Several of the stewardesses and two or three women from the second cabin
were avowed and bitter suffragettes. Indeed, two of the stewardesses,
being English, were of the hatchet-wielding, brick-throwing element that
made things so warm for the pained but bull-headed male population of
London shortly before the Great War began. These ladies harangued their
companions with great effect.
To have heard or witnessed the little gatherings at noon and at the
close of work for the day, one might have been led to believe that a
grave, portentous ques-tion of state was involved. Trifling and simple
as all this may seem to the reader of this narrative, it serves a
definite purpose. It reveals to a no uncertain degree the eagerness with
which these castaways reached out hungrily for the slightest morsel
that would satisfy the craving of active minds dulled by the constant,
never-absent thought of self; minds charged with thoughts that centred
on something thousands of miles away; minds that seldom if ever worked
in harmony with hands that toiled.
The men took up the gauntlet. They considered themselves challenged.

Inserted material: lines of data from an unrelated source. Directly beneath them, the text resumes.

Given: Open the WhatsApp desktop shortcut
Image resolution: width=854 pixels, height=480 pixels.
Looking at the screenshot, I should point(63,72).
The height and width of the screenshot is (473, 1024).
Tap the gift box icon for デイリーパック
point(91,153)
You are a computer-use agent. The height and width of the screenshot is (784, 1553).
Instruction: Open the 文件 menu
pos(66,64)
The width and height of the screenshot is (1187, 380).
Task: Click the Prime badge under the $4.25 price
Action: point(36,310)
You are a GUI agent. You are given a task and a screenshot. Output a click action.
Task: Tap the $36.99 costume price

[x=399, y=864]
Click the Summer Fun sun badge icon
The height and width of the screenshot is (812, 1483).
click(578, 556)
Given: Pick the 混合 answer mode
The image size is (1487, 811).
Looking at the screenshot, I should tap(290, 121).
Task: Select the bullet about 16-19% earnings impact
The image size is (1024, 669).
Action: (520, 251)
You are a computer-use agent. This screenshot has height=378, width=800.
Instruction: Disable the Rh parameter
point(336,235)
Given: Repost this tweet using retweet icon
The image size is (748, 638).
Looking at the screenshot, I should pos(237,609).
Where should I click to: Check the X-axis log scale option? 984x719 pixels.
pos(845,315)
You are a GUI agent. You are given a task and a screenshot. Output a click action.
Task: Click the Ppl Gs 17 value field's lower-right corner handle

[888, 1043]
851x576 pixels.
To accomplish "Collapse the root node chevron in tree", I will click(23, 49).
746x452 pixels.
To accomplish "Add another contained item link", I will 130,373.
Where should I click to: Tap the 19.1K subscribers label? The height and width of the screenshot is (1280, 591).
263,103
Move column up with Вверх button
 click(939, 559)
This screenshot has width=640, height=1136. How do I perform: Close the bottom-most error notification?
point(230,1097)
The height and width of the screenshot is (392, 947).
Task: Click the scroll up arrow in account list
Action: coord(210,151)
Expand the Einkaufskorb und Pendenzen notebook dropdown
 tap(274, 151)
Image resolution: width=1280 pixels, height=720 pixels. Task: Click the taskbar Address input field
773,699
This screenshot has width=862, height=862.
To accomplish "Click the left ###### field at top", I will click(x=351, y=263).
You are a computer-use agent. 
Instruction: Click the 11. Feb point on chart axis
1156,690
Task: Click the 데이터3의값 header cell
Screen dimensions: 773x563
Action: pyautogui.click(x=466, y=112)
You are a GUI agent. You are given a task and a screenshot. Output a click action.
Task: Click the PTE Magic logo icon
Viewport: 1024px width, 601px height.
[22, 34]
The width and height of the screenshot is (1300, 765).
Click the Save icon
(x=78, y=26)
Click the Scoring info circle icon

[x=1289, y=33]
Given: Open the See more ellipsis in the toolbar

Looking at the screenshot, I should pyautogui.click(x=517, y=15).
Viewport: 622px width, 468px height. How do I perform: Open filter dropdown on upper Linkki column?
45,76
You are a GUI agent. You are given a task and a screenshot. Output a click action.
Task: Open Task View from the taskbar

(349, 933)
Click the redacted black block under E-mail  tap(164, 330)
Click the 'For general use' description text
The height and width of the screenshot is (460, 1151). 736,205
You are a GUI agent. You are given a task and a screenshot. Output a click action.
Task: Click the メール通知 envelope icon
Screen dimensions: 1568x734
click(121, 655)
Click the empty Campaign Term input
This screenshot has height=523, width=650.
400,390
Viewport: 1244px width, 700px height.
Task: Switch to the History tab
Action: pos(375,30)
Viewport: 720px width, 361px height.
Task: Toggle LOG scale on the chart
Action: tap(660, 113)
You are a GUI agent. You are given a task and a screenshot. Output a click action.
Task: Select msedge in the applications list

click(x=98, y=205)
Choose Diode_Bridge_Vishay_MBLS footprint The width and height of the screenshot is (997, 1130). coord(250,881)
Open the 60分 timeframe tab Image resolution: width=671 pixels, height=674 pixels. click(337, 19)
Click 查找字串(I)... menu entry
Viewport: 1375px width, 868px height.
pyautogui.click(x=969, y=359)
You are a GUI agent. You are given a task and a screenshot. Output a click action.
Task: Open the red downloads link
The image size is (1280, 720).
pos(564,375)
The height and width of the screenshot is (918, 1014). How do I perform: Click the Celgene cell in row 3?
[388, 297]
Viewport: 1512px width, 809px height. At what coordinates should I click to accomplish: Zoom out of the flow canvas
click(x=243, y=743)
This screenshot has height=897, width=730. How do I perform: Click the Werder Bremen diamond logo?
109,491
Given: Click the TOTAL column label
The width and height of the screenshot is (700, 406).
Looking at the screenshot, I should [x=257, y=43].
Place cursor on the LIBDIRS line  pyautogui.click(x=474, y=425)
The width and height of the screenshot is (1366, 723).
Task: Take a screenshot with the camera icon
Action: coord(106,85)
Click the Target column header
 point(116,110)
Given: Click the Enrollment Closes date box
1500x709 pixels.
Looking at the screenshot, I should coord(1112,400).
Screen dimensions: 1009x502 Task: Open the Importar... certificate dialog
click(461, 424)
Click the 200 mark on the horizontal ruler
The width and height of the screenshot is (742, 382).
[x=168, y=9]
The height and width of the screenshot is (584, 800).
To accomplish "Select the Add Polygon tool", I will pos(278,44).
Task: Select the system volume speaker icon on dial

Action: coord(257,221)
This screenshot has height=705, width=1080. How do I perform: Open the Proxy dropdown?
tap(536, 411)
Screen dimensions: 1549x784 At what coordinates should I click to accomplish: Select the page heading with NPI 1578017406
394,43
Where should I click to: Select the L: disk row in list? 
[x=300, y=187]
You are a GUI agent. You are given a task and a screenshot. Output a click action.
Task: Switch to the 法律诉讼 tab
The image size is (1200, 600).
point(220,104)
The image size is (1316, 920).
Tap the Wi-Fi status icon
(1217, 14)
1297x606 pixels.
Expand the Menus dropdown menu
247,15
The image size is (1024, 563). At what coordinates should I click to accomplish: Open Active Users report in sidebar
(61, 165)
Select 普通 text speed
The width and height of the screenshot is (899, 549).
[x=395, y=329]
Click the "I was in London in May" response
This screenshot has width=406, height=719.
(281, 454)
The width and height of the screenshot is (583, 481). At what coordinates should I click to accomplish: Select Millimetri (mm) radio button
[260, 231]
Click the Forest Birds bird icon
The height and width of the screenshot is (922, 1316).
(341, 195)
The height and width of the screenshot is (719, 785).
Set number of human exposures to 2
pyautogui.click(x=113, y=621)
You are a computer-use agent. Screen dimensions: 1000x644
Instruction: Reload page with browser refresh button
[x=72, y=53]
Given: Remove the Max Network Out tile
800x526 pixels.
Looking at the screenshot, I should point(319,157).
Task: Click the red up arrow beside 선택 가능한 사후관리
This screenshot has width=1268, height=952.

Notwithstanding the secret conviction that the women were right, they
stood united in defence of their action. Nothing that Percival could
say or do moved them. He tramped from one group of toilers to another,
always meeting with the same grins and laughter when he suggested that
they wait until Mrs. Cruise was able to approve or disapprove of the
name they had chosen.
"Good gosh!" cried one of the sailors. "Are you goin' to give in to the
women, boss?"
"Well, I've been thinking it over, boys. I guess we were a little too
officious. We meant well, God knows, but after all, Betty Cruise ought
to be consulted,--now, oughtn't she?"
"Sure," cried any number of them cheerfully. "It's her kid."
"Well, there you are," he rejoined persuasively.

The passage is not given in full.